Data loading is often a critical bottleneck in deep learning pipelines. While GPUs can process batches extremely quickly, inefficient data loading can leave expensive hardware idle, waiting for the next batch of data. This tutorial covers best practices and some techniques for optimizing your data loading configuration to maximize training throughput.

We’ll explore the key parameters of PyTorch’s DataLoader and provide practical guidance on tuning them for your specific workload.

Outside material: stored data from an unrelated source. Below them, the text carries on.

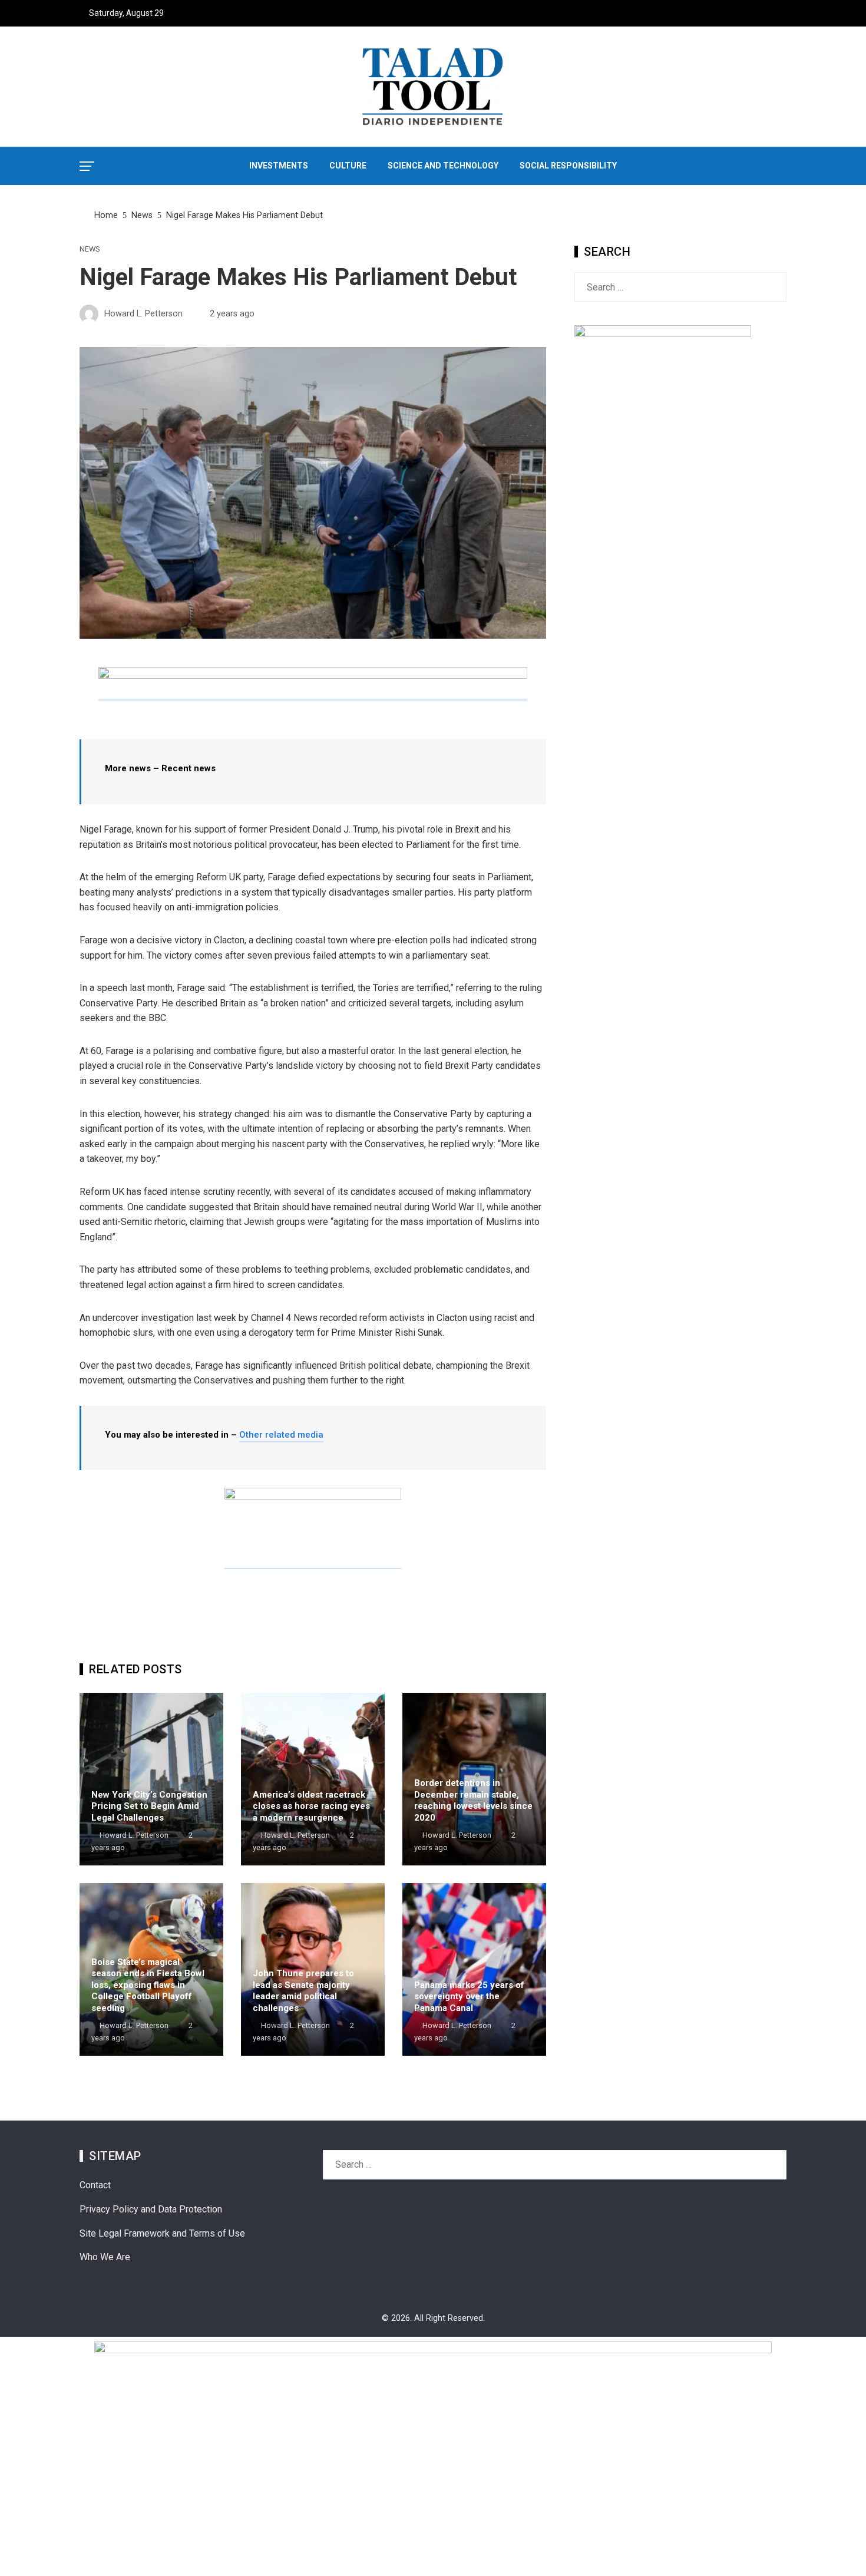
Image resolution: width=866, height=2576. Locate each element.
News (90, 249)
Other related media (281, 1434)
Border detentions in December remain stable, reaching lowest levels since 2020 (473, 1800)
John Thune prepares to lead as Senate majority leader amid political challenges (303, 1990)
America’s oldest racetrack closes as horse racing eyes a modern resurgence (311, 1806)
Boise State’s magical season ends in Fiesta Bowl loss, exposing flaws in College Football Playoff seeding (147, 1985)
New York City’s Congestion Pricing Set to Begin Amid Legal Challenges (149, 1806)
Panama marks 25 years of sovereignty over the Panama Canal (469, 1996)
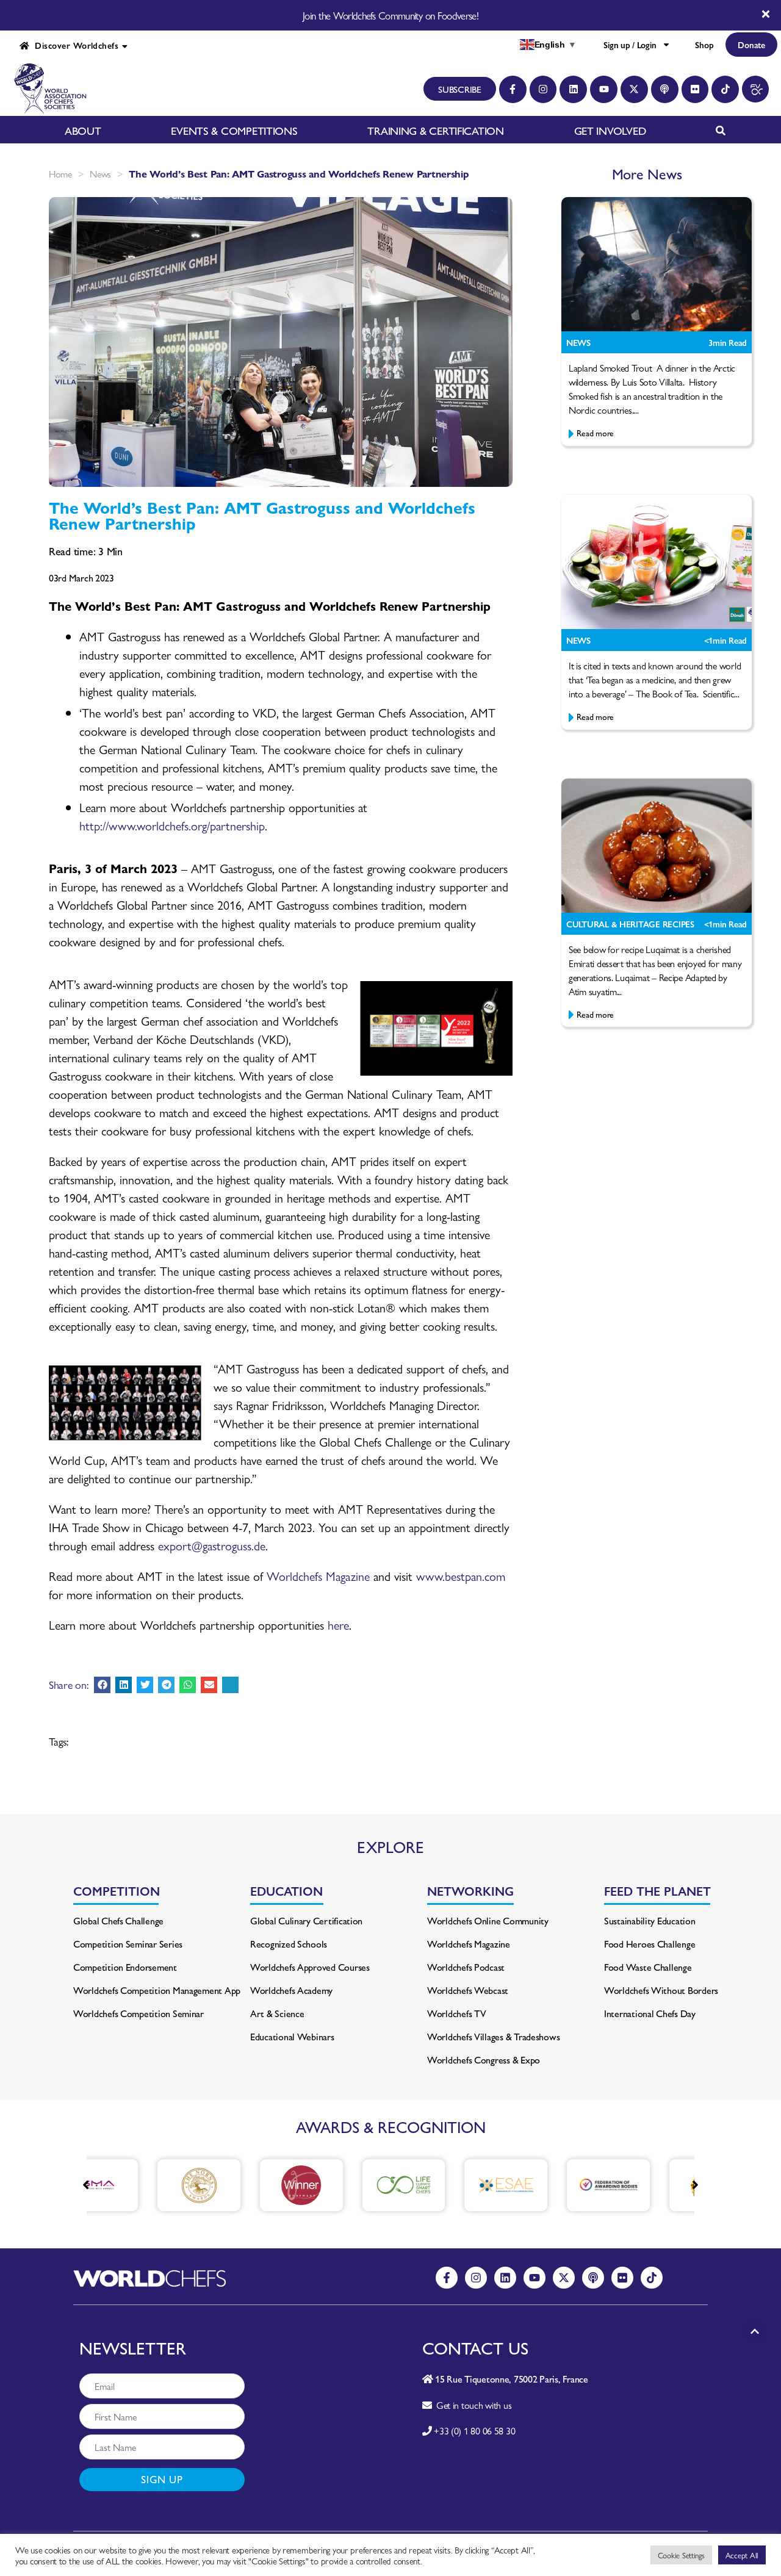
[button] (102, 1685)
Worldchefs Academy (291, 1990)
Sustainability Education (650, 1920)
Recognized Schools (288, 1944)
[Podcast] (664, 89)
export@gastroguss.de (211, 1545)
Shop (704, 44)
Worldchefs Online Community (488, 1920)
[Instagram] (543, 89)
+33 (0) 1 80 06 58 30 (474, 2430)
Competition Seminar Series (127, 1944)
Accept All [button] (741, 2555)
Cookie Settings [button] (681, 2555)
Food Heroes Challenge (649, 1944)
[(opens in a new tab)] (148, 2185)
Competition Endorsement (125, 1967)
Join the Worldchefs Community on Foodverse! (390, 15)
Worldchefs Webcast (467, 1990)
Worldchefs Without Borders (661, 1990)
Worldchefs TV (456, 2013)
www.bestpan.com (460, 1576)
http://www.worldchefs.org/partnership (172, 825)
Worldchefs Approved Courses (310, 1967)
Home (60, 174)
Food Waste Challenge (648, 1967)
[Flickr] (695, 89)
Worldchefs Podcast (466, 1967)
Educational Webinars (292, 2036)
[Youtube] (603, 89)
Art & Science (277, 2013)
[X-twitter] (634, 89)
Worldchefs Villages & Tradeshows (493, 2036)
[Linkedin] (573, 89)
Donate (751, 44)
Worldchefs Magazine (318, 1576)
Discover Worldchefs (73, 45)
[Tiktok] (725, 89)
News (100, 174)
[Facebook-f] (513, 89)
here (338, 1624)
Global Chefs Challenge (118, 1920)
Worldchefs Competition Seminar (138, 2013)
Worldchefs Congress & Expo (483, 2060)
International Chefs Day (650, 2013)
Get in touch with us (471, 2405)
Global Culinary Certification (306, 1920)
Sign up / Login (629, 44)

Rather than showing each optimization in isolation, we’ll build up from a baseline training loop and progressively apply optimizations, measuring the cumulative speedup at each step.

import time

import torch
import torch.nn as nn
from torch.utils.data import DataLoader, Dataset

device = torch.device("cuda" if torch.cuda.is_available() else "cpu")
print(f"Using device: {device}")

# Set a fixed seed for reproducibility
torch.manual_seed(42)
Using device: cuda

<torch._C.Generator object at 0x7f98f501bd30>

Creating a Sample Dataset#

First, let’s create a simple dataset that simulates expensive transformations. This will help us demonstrate the impact of various DataLoader configurations.

class SyntheticDataset(Dataset):
    """A synthetic dataset that simulates expensive data transformations."""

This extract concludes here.